Hoy en día, Europa es algo ligeramente sospechoso, una enfermedad, quizás un museo, con toda probabilidad, un fracaso. Quien presume de ser europeo proclama, de hecho, algo muy diferente, el ser cosmopolita, sin domicilio, un traidor a su patria; esto es, un paria. Un escritor amigo mío que, al igual que yo se vino a vivir a los Estados Unidos, dijo: “Resulta más sencillo amar América si no se vive en ella.”
Hay mucho de cierto en esa afirmación. Y aunque adoro América, al menos Nueva York, —sin olvidar, no obstante, que se negó a acoger a mis abuelos y a mi madre— no creo haber venido a Nueva York para convertirme en americano. Es el destino el que me ha traído hasta aquí, y aunque hubiera querido convertirme en americano, es el lugar donde más he sido y sigo siendo europeo. Un pasaporte americano no cambiaría nada.

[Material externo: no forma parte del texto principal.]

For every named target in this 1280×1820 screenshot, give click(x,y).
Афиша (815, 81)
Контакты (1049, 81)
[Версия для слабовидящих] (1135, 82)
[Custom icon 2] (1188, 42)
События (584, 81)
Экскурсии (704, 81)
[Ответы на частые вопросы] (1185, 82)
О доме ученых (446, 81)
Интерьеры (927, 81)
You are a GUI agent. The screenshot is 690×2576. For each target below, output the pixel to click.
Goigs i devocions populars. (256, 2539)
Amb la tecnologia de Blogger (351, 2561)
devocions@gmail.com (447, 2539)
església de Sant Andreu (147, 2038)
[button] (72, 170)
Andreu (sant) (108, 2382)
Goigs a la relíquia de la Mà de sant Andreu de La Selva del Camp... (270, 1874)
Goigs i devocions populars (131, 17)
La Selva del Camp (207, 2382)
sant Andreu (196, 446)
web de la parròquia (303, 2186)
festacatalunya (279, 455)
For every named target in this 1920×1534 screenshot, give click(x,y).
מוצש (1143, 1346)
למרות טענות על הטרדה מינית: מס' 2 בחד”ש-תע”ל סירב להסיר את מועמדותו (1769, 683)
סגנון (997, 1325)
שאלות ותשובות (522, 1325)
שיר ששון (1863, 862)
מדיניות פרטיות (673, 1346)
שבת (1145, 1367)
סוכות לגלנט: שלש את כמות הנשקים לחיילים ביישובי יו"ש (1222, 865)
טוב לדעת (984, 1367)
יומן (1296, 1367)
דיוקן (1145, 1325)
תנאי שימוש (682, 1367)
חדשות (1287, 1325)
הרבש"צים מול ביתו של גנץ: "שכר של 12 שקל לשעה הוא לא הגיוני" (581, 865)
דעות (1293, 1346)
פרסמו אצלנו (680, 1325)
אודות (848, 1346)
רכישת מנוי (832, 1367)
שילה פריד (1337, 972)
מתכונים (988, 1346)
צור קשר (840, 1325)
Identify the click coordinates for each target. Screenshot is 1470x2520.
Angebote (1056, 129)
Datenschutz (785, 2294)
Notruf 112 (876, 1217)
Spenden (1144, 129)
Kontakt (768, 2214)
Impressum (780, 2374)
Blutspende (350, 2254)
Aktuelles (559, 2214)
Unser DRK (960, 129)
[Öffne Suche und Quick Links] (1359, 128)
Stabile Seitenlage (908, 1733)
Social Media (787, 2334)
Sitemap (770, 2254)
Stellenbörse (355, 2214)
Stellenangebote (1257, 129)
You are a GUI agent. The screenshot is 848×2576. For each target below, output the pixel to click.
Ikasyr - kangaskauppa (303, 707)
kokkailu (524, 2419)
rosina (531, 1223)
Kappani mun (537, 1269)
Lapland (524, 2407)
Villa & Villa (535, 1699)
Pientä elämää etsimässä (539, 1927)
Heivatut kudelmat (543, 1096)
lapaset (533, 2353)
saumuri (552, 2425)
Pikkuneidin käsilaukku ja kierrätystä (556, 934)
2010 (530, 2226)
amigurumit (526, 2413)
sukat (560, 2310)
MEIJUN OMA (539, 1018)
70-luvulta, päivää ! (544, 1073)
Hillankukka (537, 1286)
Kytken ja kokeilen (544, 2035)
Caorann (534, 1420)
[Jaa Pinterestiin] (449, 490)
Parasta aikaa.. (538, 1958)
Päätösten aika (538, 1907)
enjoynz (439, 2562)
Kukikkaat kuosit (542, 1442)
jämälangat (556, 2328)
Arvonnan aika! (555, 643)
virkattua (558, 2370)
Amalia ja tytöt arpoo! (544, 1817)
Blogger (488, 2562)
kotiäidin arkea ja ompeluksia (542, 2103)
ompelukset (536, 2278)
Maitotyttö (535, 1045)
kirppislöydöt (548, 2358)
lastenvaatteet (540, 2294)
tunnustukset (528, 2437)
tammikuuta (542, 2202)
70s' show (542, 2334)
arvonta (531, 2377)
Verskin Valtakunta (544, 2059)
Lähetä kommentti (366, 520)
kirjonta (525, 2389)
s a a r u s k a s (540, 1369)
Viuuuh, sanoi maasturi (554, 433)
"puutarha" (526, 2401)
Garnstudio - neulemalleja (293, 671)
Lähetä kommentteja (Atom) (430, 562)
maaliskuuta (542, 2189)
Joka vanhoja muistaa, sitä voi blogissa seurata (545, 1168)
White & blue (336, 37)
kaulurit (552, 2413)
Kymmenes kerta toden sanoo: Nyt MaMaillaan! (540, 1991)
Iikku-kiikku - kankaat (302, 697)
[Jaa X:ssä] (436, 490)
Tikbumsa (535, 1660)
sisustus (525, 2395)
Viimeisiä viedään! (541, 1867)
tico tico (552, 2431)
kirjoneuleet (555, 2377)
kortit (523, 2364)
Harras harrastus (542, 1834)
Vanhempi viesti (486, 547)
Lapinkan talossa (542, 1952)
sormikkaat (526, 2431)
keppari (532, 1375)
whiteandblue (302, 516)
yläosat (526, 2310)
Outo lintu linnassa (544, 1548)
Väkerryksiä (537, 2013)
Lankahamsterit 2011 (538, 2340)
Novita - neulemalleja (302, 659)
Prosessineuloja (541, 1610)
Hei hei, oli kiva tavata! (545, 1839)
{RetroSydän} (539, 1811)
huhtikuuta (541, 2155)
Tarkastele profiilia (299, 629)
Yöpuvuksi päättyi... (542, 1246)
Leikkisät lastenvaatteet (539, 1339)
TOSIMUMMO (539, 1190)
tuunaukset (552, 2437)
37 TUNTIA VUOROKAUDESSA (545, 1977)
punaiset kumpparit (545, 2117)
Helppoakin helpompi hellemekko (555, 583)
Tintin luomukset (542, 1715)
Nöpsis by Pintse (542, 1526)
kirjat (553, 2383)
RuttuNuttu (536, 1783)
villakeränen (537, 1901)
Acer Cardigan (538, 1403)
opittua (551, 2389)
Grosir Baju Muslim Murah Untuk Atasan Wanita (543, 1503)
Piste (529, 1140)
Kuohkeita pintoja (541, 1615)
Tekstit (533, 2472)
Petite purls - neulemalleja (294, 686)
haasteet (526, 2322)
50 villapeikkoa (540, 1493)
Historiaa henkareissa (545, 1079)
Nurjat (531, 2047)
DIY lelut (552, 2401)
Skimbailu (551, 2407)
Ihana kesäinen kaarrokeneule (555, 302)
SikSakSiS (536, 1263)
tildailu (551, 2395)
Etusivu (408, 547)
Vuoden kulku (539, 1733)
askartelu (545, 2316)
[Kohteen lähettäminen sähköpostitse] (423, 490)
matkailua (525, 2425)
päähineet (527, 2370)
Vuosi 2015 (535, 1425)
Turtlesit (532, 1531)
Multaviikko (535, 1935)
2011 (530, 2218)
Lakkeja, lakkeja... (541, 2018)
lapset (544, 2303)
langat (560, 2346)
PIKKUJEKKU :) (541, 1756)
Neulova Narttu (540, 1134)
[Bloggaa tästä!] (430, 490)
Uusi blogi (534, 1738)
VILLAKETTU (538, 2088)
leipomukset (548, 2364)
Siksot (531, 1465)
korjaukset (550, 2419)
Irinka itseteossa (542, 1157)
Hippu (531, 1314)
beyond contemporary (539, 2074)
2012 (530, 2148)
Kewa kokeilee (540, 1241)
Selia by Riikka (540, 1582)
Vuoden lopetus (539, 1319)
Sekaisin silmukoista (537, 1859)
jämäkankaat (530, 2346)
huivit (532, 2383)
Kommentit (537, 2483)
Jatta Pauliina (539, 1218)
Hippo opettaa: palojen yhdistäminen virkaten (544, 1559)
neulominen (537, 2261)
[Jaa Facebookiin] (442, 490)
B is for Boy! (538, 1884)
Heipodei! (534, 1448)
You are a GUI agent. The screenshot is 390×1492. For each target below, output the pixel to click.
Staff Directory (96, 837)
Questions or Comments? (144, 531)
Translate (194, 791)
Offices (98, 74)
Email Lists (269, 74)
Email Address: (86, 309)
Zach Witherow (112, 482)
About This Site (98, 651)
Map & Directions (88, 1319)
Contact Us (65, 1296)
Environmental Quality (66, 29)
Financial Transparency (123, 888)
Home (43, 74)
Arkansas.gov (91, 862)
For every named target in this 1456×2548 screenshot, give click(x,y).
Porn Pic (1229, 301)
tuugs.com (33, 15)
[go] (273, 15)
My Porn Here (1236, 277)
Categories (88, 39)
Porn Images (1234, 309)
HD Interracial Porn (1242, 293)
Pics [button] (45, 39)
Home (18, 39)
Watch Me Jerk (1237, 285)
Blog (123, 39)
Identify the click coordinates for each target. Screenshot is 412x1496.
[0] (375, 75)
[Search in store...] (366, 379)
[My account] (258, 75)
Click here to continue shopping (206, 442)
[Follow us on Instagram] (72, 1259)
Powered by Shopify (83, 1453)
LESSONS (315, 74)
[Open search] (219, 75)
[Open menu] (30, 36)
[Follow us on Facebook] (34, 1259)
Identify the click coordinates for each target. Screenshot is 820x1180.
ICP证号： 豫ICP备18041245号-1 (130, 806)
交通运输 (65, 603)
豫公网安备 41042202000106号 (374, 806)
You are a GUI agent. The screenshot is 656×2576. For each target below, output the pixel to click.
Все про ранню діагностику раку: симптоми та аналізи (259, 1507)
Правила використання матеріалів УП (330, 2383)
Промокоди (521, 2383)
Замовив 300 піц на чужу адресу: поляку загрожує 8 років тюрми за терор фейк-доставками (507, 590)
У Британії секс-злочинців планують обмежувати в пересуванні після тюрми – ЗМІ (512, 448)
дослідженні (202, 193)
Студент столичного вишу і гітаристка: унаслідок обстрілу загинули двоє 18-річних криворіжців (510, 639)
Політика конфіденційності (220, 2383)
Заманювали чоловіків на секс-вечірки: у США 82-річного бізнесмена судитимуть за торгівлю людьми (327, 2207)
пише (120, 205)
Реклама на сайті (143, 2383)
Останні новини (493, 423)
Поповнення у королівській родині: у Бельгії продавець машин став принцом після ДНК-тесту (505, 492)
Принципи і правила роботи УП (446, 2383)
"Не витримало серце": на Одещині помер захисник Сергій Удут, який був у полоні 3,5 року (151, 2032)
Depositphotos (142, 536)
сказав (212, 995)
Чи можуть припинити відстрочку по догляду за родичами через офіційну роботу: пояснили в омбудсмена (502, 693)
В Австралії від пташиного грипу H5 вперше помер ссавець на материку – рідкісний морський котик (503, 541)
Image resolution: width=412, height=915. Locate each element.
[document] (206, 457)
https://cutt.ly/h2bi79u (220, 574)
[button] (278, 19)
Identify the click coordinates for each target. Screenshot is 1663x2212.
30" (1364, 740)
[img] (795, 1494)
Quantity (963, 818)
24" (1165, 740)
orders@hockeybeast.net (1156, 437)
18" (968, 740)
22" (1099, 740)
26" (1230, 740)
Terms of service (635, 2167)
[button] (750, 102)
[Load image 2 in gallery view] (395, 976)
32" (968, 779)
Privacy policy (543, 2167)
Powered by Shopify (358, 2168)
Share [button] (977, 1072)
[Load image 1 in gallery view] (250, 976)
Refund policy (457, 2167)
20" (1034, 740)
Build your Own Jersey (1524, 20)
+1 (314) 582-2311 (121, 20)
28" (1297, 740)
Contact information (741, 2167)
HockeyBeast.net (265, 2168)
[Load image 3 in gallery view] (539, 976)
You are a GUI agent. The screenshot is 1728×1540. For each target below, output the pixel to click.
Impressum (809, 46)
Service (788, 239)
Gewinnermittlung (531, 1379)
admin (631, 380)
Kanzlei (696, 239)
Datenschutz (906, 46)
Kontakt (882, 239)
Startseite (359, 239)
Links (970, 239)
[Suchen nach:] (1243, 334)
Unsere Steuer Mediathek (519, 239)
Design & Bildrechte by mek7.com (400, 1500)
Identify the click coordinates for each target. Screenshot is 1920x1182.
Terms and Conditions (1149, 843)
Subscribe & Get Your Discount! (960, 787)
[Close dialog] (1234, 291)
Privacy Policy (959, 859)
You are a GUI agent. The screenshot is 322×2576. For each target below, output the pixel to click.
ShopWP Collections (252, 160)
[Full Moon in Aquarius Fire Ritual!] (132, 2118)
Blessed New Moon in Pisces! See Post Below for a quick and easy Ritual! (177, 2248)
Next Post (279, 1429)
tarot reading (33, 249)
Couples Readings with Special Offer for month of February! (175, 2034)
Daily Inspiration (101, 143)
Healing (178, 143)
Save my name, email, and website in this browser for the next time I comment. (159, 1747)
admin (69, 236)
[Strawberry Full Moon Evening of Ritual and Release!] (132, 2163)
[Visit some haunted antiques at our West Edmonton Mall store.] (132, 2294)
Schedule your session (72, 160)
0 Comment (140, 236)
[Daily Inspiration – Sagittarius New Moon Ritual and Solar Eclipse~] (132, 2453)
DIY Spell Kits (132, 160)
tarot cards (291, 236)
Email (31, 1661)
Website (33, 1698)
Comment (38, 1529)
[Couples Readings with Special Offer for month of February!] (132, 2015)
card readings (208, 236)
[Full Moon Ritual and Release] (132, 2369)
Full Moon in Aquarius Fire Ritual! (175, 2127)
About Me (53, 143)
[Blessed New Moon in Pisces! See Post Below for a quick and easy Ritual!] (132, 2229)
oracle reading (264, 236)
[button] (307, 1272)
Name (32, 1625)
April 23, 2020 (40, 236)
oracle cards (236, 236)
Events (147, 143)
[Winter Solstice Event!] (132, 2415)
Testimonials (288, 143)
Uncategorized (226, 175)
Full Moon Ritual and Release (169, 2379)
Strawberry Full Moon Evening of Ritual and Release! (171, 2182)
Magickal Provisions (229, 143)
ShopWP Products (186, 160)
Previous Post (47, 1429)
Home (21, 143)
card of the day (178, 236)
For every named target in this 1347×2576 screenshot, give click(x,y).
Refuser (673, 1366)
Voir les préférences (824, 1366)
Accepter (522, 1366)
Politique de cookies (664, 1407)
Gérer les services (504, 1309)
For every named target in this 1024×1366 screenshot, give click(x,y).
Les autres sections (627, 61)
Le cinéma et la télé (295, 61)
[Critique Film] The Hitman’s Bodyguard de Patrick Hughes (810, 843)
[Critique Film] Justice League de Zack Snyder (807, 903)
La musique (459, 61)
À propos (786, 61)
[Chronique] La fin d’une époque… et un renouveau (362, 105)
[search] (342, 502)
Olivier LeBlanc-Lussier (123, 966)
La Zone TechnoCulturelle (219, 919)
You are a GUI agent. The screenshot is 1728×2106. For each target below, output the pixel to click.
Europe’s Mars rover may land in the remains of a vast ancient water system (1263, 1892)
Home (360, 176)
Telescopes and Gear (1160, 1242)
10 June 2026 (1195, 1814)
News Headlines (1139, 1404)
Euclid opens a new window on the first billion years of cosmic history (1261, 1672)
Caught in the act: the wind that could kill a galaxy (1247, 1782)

En uno de sus ensayos, Hannah Arendt declaró que el judío podía ser un paria consciente. Podía, por así decirlo, adoptar el estatus de paria del que, por otra parte, no podía librarse. Sin pretender dotar al paria de carácter literario ni llamar a los europeos “nuevos judíos”, lo cierto es que este es el estatus más atractivo, incluso para los no judíos: el de “paria consciente”.